Monday, January 01, 2018

Bullion Butte, ND

Southwestern Billings County, ND. Photo 6/3/03; Penstemon albidus in the foreground


There be better buttes but this be a butte.

This is a 3350-foot tall butte, rising about 1000 feet above the Little Missouri River which is 1.5 miles to the northeast. The cliffs along the rim of the butte are about 120 feet high. Prairie Falcons nest in the rocky rim and the overhangs and caves have sheltered mountain lions. The winds get strong up high on the prairie, nothing holds them back.

This butte is one of several dozen prominent buttes in the western Dakotas (Thunder, Sentinel, Square, Round Top, Haystack, Castle Rock...). They are the product of differential erosion, where erosion occurs at differing rates in a unit of land due to varying hardnesses of the surface material. The harder material that remains while the rest of the softer surface material erodes away is called a caprock. The landform that is created by the caprock is called a butte, a reminder of the elevated plateau that once was.

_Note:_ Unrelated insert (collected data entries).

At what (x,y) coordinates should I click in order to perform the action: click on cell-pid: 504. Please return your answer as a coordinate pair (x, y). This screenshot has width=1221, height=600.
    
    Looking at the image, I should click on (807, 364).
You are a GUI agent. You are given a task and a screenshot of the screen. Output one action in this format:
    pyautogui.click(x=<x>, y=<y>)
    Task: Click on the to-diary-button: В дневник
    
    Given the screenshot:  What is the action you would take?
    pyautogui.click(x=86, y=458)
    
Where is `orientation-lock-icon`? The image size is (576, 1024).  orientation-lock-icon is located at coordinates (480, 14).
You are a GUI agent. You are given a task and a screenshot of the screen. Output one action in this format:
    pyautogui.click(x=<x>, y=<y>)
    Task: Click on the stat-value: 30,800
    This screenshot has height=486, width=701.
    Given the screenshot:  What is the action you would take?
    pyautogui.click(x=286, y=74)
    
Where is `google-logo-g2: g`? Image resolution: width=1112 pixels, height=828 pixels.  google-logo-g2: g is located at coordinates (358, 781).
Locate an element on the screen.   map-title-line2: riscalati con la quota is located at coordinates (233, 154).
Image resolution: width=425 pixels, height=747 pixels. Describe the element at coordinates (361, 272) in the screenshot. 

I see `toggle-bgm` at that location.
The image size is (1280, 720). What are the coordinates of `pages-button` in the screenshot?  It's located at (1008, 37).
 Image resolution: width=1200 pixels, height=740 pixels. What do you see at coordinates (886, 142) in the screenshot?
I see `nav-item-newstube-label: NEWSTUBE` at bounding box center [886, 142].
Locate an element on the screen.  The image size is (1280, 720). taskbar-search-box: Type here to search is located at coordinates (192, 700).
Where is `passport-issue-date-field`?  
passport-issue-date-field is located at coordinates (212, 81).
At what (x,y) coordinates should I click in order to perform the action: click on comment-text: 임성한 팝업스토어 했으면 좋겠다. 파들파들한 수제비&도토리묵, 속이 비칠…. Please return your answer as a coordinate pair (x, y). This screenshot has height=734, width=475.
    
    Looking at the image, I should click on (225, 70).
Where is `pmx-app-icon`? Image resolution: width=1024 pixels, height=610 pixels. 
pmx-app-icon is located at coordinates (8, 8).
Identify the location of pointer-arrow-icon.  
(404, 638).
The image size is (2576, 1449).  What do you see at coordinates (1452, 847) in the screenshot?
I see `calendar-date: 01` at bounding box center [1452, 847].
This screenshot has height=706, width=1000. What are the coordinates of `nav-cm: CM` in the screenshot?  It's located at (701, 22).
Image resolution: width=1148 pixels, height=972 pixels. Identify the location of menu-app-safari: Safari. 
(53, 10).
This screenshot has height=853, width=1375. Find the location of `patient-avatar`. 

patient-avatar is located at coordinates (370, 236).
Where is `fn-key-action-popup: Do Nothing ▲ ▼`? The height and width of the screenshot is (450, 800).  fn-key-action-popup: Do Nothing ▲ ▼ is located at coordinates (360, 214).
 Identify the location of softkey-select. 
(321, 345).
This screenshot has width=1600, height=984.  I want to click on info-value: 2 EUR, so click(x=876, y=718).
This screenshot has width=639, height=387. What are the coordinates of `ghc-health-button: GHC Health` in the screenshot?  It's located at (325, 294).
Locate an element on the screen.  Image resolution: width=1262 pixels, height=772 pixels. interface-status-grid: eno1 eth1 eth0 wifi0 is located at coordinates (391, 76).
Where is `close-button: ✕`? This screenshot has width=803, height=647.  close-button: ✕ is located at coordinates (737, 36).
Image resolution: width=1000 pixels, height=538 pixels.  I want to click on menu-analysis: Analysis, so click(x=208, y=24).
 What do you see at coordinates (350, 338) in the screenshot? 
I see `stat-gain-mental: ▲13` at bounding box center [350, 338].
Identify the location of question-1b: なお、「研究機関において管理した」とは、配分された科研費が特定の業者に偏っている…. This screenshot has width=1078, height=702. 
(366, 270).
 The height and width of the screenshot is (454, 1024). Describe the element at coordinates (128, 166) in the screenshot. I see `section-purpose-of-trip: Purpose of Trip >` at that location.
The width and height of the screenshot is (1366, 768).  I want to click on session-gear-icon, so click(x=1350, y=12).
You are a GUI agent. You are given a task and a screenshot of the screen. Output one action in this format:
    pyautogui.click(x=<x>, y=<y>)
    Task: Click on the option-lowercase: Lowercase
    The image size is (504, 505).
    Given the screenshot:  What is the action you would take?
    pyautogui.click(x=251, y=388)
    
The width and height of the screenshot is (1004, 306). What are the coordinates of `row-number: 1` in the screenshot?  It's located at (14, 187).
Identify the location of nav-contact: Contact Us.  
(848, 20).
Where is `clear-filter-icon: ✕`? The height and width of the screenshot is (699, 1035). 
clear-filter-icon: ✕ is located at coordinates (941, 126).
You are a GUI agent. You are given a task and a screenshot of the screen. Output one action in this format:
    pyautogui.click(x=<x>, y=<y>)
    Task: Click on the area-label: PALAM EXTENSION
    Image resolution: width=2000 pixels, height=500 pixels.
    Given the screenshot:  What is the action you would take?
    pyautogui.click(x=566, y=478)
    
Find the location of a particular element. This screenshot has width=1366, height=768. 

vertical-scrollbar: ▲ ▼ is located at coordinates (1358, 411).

Climbing to the summit of Bullion Butte in low hanging clouds and a cold mist, one might expect to discover a lost world of Titanotheres, Oreodonts, and Entelodonts peacefully grazing on the short grasses as a giant meteorite streaks overhead towards Chesapeake Bay. No, not today. But, these summits have some unique plant species generally not found on the surrounding plains that may be relicts of the pre-Pleistocene Ice Age landscape, the elevated plateau. One species is Phlox alyssifolia. The sideslopes, scree, and talus surrounding the butte have thousands of specimens. But it is not found on the surrounding plains. It is thought that the species had a wider distribution on the elevated landscape that was eroded away. These remaining populations are relict populations, like the buttes, reminders of what once was.